Building an app with Generative AI

I gave a talk in the summer of 2023 about how the chatbot is just an interface, and not always the best interface. Well, the chatbot obsession rages on. I want to show that Large Language Models, Image Diffusers and other AI models can augment the applications we use today using interfaces we’re already familiar with.
To explore this idea, I plan to build a comic book studio. A browser based application that lets you write and illustrate your own comic book, but with the help of Generative AI. Here’s a few reasons why I keep coming back to this idea:
- Comic books are a marriage of visual art and storytelling. That gives me the opportunity to use both generative text and generative images.
- Each comic is made of smaller elements, like pages and panels and speech bubbles. Today’s models do better with small tasks.
- It seems fun. AI can be used in SaaS apps, or enterprise tools, but let’s get creative.
Personally, I’ve never really been into comic books, but it should be a good way to experiment with GenAI in traditional interfaces.

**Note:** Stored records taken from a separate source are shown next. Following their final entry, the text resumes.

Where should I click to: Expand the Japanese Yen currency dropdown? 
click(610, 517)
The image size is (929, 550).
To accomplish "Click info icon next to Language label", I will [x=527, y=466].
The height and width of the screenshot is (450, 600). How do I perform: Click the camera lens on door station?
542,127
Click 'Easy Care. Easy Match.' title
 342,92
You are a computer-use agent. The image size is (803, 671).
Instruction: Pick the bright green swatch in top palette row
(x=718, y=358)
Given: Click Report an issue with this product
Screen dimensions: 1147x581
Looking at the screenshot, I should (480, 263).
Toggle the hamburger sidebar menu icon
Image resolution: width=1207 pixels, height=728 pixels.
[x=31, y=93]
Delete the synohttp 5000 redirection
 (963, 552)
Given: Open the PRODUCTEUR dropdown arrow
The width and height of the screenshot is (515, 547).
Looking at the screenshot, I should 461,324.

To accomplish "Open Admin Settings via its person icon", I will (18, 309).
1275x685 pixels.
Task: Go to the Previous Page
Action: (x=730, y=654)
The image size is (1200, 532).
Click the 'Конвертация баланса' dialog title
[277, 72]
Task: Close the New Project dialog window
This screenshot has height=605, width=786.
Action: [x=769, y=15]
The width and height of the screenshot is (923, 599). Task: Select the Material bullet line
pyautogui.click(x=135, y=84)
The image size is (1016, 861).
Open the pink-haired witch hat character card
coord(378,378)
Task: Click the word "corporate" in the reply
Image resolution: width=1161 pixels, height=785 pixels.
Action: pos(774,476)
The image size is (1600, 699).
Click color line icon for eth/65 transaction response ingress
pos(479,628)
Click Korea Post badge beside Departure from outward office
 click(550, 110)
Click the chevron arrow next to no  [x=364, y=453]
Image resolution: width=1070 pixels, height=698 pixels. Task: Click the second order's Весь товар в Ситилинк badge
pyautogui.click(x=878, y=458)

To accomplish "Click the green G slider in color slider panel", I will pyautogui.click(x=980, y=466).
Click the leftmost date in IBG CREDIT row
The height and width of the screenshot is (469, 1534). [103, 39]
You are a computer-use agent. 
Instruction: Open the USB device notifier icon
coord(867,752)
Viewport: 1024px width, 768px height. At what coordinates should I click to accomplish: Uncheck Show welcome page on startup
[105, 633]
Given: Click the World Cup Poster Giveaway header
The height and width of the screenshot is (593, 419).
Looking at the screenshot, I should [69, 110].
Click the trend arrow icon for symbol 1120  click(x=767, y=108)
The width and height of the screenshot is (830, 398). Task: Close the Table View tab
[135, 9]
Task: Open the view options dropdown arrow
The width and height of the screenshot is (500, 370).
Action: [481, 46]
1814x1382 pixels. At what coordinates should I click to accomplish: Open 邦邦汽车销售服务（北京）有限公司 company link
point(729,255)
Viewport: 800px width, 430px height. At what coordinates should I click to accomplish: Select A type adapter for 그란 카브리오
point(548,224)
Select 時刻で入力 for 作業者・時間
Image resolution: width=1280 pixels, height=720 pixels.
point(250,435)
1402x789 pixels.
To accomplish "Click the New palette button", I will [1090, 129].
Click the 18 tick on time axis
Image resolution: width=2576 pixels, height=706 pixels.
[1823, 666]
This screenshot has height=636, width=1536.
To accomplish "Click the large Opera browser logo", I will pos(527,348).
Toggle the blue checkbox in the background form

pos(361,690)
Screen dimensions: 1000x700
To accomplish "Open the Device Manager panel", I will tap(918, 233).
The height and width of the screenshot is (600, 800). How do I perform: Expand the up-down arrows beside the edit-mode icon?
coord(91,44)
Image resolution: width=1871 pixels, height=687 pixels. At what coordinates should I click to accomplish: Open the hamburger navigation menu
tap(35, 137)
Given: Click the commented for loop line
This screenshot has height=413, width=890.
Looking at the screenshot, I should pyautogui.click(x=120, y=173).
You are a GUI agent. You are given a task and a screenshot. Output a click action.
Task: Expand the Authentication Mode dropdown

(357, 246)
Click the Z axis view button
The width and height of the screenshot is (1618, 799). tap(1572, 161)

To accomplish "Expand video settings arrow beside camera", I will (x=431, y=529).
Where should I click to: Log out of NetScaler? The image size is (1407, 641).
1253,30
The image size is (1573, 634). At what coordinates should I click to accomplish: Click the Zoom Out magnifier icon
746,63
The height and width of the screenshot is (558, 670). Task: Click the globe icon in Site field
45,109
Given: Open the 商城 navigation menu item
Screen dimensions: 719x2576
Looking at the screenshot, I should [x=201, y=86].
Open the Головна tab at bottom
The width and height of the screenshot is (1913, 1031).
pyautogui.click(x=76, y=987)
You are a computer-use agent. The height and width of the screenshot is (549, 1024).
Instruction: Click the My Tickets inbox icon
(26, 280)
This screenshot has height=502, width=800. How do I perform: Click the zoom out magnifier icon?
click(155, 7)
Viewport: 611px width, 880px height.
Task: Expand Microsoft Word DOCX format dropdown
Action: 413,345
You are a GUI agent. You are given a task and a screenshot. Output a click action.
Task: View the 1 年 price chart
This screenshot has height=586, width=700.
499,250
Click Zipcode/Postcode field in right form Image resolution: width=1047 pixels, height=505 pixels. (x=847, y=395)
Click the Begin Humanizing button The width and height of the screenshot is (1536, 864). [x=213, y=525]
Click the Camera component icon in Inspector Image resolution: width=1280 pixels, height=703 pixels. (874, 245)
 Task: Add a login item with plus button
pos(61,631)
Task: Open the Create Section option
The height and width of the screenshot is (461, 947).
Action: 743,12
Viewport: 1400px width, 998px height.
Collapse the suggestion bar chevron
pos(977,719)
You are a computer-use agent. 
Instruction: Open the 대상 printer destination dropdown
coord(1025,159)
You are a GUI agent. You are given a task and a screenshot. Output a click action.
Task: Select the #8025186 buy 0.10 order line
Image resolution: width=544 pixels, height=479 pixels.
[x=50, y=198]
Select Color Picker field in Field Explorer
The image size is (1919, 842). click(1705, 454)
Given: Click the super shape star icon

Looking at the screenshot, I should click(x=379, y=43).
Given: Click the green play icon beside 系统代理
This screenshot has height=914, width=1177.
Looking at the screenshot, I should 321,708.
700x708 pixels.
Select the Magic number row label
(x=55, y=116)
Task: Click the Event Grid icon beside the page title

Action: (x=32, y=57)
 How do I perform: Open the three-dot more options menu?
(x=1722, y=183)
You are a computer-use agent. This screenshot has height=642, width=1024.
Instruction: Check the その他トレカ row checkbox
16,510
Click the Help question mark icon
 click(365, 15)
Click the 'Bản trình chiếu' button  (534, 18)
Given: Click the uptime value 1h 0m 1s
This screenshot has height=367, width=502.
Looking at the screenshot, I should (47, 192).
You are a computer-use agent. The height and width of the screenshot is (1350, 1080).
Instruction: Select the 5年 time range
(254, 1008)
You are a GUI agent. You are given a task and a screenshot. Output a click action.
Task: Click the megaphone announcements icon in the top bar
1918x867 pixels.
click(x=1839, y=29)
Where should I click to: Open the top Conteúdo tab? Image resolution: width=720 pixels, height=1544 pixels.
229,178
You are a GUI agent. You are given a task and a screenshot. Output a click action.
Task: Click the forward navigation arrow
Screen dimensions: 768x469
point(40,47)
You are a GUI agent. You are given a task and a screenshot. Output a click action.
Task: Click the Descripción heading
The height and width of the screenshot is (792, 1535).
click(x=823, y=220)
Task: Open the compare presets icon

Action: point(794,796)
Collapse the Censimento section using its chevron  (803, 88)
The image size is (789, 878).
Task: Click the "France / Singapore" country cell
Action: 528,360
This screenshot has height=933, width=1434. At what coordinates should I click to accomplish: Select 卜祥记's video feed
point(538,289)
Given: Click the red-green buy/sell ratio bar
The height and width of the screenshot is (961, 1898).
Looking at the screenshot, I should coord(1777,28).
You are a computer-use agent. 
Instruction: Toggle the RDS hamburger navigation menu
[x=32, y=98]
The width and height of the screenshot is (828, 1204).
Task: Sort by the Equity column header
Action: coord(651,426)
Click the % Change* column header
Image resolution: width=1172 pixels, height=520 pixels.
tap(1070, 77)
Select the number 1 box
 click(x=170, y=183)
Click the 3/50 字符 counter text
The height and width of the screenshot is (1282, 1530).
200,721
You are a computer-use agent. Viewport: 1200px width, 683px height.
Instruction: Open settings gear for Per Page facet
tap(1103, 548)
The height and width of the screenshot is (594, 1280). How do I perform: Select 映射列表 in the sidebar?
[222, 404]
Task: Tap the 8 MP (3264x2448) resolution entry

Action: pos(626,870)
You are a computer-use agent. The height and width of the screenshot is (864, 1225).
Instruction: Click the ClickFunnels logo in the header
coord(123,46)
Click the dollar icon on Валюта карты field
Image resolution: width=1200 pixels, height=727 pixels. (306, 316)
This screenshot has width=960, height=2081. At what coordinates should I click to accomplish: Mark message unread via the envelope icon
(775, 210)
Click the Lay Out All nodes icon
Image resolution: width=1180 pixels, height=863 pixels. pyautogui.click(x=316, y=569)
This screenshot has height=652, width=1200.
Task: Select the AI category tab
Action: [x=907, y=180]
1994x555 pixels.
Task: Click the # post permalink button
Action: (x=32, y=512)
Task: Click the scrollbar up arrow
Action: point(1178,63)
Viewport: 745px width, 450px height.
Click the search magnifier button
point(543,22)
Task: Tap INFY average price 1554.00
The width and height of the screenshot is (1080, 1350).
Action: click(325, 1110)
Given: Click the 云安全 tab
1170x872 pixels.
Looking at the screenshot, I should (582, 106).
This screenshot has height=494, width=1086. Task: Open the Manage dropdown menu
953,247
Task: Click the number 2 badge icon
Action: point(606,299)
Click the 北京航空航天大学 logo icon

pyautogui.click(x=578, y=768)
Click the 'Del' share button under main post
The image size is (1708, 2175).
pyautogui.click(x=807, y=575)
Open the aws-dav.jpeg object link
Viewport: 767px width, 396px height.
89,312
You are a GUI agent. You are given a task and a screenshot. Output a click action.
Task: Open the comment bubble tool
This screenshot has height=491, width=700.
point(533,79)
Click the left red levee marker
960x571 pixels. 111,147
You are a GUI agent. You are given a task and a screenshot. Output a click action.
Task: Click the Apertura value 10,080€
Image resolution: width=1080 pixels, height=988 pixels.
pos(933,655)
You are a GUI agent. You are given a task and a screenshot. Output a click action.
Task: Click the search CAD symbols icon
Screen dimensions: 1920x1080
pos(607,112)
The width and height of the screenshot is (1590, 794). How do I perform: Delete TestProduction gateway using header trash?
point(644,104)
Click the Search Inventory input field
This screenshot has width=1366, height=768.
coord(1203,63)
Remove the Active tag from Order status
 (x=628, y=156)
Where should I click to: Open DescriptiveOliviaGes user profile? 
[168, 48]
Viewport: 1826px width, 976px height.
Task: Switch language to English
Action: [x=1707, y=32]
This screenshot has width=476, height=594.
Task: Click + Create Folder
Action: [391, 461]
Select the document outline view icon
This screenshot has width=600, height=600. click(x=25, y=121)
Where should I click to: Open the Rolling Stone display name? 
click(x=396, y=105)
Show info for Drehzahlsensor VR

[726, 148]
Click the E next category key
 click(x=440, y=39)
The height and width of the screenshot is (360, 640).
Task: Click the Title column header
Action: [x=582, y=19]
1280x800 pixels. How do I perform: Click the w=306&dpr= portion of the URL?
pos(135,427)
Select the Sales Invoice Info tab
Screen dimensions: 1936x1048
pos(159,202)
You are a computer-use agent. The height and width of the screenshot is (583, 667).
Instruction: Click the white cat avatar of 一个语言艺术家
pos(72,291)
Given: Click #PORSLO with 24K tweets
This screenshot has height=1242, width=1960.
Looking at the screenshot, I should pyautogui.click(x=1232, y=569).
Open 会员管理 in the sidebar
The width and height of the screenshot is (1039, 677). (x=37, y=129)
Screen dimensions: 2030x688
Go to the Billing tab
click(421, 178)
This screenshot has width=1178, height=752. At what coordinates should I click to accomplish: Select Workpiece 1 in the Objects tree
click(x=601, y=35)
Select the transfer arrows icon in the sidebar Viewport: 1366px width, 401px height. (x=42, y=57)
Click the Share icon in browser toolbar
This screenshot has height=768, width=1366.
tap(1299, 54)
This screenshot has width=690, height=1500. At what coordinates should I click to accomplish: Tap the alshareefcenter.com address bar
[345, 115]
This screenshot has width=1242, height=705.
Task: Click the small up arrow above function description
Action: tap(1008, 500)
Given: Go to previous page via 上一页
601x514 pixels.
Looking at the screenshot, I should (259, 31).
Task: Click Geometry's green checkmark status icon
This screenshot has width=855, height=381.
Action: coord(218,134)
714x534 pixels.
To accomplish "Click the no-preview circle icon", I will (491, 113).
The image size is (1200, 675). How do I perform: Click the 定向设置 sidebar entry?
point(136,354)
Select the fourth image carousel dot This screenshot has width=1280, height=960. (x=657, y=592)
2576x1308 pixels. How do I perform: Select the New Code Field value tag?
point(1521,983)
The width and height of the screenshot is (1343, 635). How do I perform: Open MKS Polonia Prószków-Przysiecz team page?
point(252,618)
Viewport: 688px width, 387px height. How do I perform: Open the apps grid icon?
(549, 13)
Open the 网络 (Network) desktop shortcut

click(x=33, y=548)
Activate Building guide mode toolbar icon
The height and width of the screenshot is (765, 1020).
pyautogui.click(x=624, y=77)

I have over a decade of experience building applications. My understanding of software is through the lens of web applications. This project is an attempt to merge that experience with practical uses of Generative AI. Here are some things I hope to demonstrate and explore over the coming weeks:
Product considerations
Bookmarks, revisions and short feedback loops
In my experience with GenAI, you rarely get what you want on the first try. But each prompt builds on the last until you get something that kind of works. At times, I’ll get something that works for my needs, but I continue to experiment only to realize my best result was 10 prompts ago. Sometimes I want to start over after some experimentation.
It should be easy for the user to iterate, bookmark promising results, restore past revisions, build on past successes and, if needed, start over.
AI is a tool, not a replacement
My goal is to build an interface first for the user. Then build an AI collaborator that can do things on the user’s behalf. With our focus on bookmarks and revisions, we can always undo what the AI has done. This keeps the user in control, and demonstrates how to augment an existing application interface with GenAI functionality. I’m not convinced this is the only way, and I’m likely to put some “magic” into the app, but I think this is a good perspective.
Define a step by step workflow
I imagine different layouts for different activities. Storytelling is set up separate from page layout is separate from panel layout. This keeps the tasks small a manageable for today’s generative models. It allows you to iterate your prompts at each stage. And smaller tasks for the AI also means quicker feedback to the user.
There can still be a chatbot
I’m actually really excited the way that OpenAI has incorporated things like functions and the ability to write and run code. Chat functionality is going to be a lower priority for this project, but I’m not taking the stance that chatbots have no place. Just that they’re restrictive as the sole way to interact.
Technical considerations
Building for experimentation
Results from generative AI are still hard to predict. Developers need to try out different models and prompts and technologies. They need to be able to upgrade as new things come out. I think that modularity and an agile mindset are going to be a good start, but I hope to have more strategies by the end of the project.
User Feedback strategies
AI is trained. It tries to do more of what you like, and less of what you don’t like. But in order to train, you need data.
The first step is keeping track of what users like and dislike. I think existing user analytics tools are going to get us started. But we also need to hold on to the AI results that the user keeps, as well as things the user discarded.
Secondly, data needs to be fed back into the AI. This might be manually updating prompts based on what users are struggling with. It might be fine tuning models with the results they landed on. It might be more manual RLHF done by someone on the development team. I’m going to try to cover a few strategies, but there also are good resources already for creating better prompts from known examples or fine tuning models.
Can we work toward the Rails of GenAI?
Django and Ruby on Rails were both developed by building out an application, and then generalizing the architecture. Whatever I build is going to be really rough, but I hope to learn enough that I could start to see how a GenAI framework might help other developers build their own GenAI applications. And I would love for other developers to help me with that vision.
Copyright and Content filtering
This is the last item for a reason. I’m not particularly well versed in copyright. It’s also not clear to me how, or even what we should be filtering. But I don’t want to pretend that these models came out of a vacuum. They’re trained on the text and images that real humans put effort into and published to the web in good faith. And I don’t want to wildly miss user expectations on text and images that could be considered offensive. So, I’d like to figure out how to touch on this. Let me know if you have read some great takes lately, on either copyright or content filtering in AI.
I’m still at the beginning of this journey. I don’t have it all worked out yet. You’ll get to see some paths that work, and some paths that don’t. But if this is interesting to you, stick with me.